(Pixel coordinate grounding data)

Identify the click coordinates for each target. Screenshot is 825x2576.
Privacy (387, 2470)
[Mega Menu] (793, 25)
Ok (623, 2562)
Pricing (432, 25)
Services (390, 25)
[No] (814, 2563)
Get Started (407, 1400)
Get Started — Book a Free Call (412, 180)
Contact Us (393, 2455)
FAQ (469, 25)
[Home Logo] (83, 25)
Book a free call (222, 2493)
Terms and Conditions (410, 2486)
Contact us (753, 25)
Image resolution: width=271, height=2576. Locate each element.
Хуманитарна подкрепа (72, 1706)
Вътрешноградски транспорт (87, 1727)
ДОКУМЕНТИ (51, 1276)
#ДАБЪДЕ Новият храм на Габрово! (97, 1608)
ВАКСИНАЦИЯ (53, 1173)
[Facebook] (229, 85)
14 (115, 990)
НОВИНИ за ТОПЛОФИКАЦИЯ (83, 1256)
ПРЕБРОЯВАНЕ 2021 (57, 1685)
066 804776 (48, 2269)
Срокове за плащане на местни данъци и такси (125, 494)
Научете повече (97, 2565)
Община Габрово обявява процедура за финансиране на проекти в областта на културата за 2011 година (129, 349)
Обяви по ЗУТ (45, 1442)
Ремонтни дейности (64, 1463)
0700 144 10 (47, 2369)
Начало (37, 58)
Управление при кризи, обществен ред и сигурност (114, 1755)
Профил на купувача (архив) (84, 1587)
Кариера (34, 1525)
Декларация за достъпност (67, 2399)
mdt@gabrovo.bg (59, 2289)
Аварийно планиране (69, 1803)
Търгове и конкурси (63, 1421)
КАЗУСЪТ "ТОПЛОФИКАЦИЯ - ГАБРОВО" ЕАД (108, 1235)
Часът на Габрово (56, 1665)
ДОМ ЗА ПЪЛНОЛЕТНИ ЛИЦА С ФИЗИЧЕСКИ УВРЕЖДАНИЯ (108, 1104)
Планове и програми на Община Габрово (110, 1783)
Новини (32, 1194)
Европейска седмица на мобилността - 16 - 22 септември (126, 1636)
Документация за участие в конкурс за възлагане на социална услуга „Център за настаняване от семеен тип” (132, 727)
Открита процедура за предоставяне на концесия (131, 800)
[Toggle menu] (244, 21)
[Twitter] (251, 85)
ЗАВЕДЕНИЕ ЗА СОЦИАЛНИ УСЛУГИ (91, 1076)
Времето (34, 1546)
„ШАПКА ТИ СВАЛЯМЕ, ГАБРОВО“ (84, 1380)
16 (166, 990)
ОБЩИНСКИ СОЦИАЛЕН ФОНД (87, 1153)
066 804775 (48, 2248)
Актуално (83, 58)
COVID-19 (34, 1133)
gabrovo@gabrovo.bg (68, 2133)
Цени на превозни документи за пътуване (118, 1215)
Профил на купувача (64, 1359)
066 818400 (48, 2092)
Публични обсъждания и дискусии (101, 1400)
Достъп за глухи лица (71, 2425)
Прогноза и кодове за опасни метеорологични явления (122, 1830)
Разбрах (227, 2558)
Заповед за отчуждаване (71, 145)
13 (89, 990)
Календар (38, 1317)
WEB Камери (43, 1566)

REQUIRED ACTION: Taking the entries above, write out exactly each line from the one holding "Община Габрово обявява" to the one holding "Кариера (34, 1525)", both included, and stop there.

YOUR SOLUTION:
Община Габрово обявява процедура за финансиране на проекти в областта на културата за 2011 година (129, 349)
Обяви по ЗУТ (45, 1442)
Ремонтни дейности (64, 1463)
0700 144 10 (47, 2369)
Начало (37, 58)
Управление при кризи, обществен ред и сигурност (114, 1755)
Профил на купувача (архив) (84, 1587)
Кариера (34, 1525)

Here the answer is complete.